Getting Started

  • Please follow the following steps to start using DataFlow on http://dataflow.ornl.gov.
  • Currently, DataFlow is tied the sole, Globus, data adapter, so Globus-related steps need to be followed to be able to use DataFlow In the future, the instructions would vary by the data adapter.
  • Additional steps may be necessary to use facility-local deployments of DataFlow.

Accessing DataFlow

  1. Get a UCAMS / XCAMS account:

    • ORNL Staff:

      • To activate your UCAMS ID as your XCAMS CADES user ID, visit https://xcams.ornl.gov and click on "I need an account."
      • In Step 2 of the "XCAMS New User Account Registration", look in the tan box on the right of the screen under "ORNL UCAMS Users", and click on “activate your XCAMS account” and complete the required steps.
    • Non-ORNL Staff:

      • Visit https://xcams.ornl.gov and click on "I need an account." and complete all steps of the registration process

        Note

        This request is reviewed and may take up to five business days for approval. Remote users who are not ORNL interns and not U.S. citizens, will need an ORNL host to provide them with a Cyber Access PAS from the Visitor’s Center before they can be approved for access to the external login node. ORNL interns who already have a PAS will not need a second one for this.

      • To get access to the external visitor login nodes, go to https://xcams.ornl.gov/xcams/groups/cades-misc/ and follow the instructions to request an account.

Data adapters

Please follow instructions for setting up the pre-requisites for the data adapter.

Globus

  1. Get a CADES account:
    • Navigate to https://xcams.ornl.gov/xcams/groups/cades-birthright.
    • Enter your email address (use the ORNL email if available) and click continue
    • Review the XCAMS user agreement, and select "Agree".
    • Enter your USER ID (UCAMS ID if you are ORNL Staff; XCAMS ID if you are not ORNL staff).
    • Enter your password.
    • Click "Submit" to complete the XCAMS request. An activation notice will be dispatched to your email address when your resources are ready for use.
  2. Get a Globus account:
  3. Get a Globus ID and ensure that your globus ID is linked with your institutional ID in your globus account:
    1. Log into globus.org
    2. Click on Account on the left hand pane
    3. Select the Identities tab in the window that opens up
    4. You should see (at least these) two identities:
      1. One from your home institution (that is listed as primary with a crown)
      2. Globus ID (your_username@globusid.org)
    5. If you do not see the Globus ID, click on Link another identity. Select Globus ID and link this ID.

Managing and sharing data:

Please use https://globus.org to organize, manage, move, and share data.

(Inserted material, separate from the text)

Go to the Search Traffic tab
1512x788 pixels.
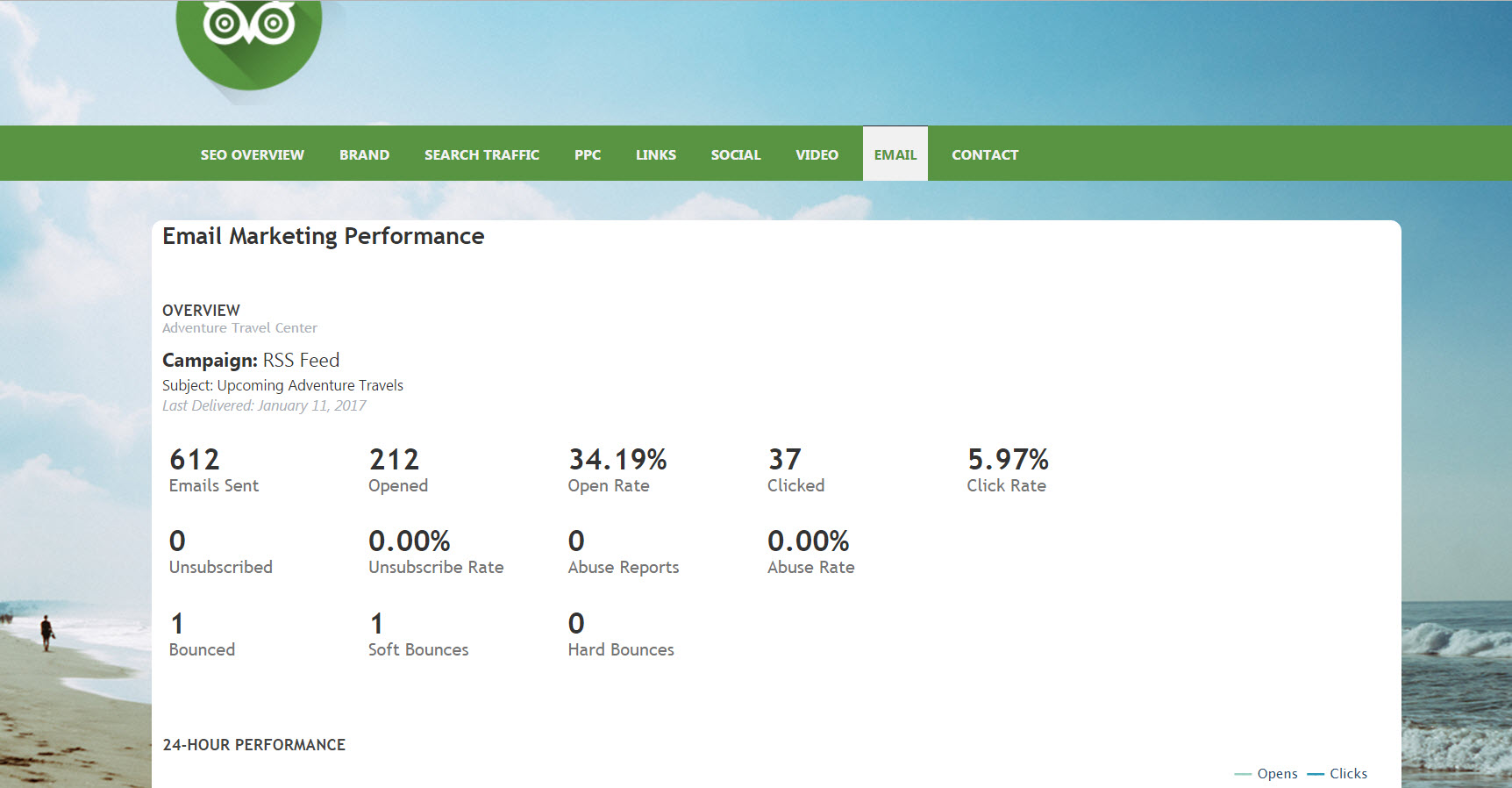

Downloading data to workstations:

  1. Globus Connect Personal - We recommend that most users use Globus Connect Personal to download data (uploaded via DataFlow or any data on a high performance computing facility) to their personal computers (laptops or desktops). Please follow these instructions to install Globus Connect Personal and set up your own Globus endpoint on your computer. Additional documentation is available here.
  2. Please see these instructions for alternative methods to download data.

Programming interfaces

Users interested in using either the REST API or the python wrapper to the REST API would need to:

  1. Get an API Key
  2. Get passwords encrypted

In order to get both these elements, users need to:

  1. Log into the appropriate deployment (central deployment at https://dataflow.ornl.gov or a facility local server) DataFlow with you UCAMS/XCAMS credentials
  2. Click on your name on the top right of the window. This should present a few options such as "API Access", "Settings" and "Log out"
  3. Select "API access"
  4. Follow the sections below to get both the API key and encrypted password(s)

1. API Key

An API Key is an encrypted string that is a substitute to your username and password for authenticating as yourself into DataFlow. In other words, this is how you will tell DataFlow that you are the person contacting DataFlow. Unlike a username / password, this string is encrypted and does not mean anything to anyone outside the scope of DataFlow. However, should someone else have access to your API key, they will be able to view datasets you created using DataFlow, change some default configurations, and possibly upload data to the destination storage (as yourself) if they also have access to your encrypted password (more below) for your Globus endpoint. Thus, the API Key should be kept safely, perhaps in a text file separate from your scripts. Consider limiting the duration of the API key if you feel that the script / key might be visible to anyone else after a certain point

  1. Create an API key if you don't already have one using the "+ Create API Key" button on the top right of the page.
  2. Select how long you would like the API Key to live.
  3. Copy the key for use with your scripts

2. Encrypted Password

While the API Key authenticates you to use DataFlow, you would still need to authenticate yourself to use the data adapter (e.g. Globus) that will finally copy data to the destination storage solution. For example, you need to specify appropriate username and password in order to activate Globus endpoints. Since sending passwords as plain-text is unsafe, DataFlow allows you to authenticate via an encrypted password instead.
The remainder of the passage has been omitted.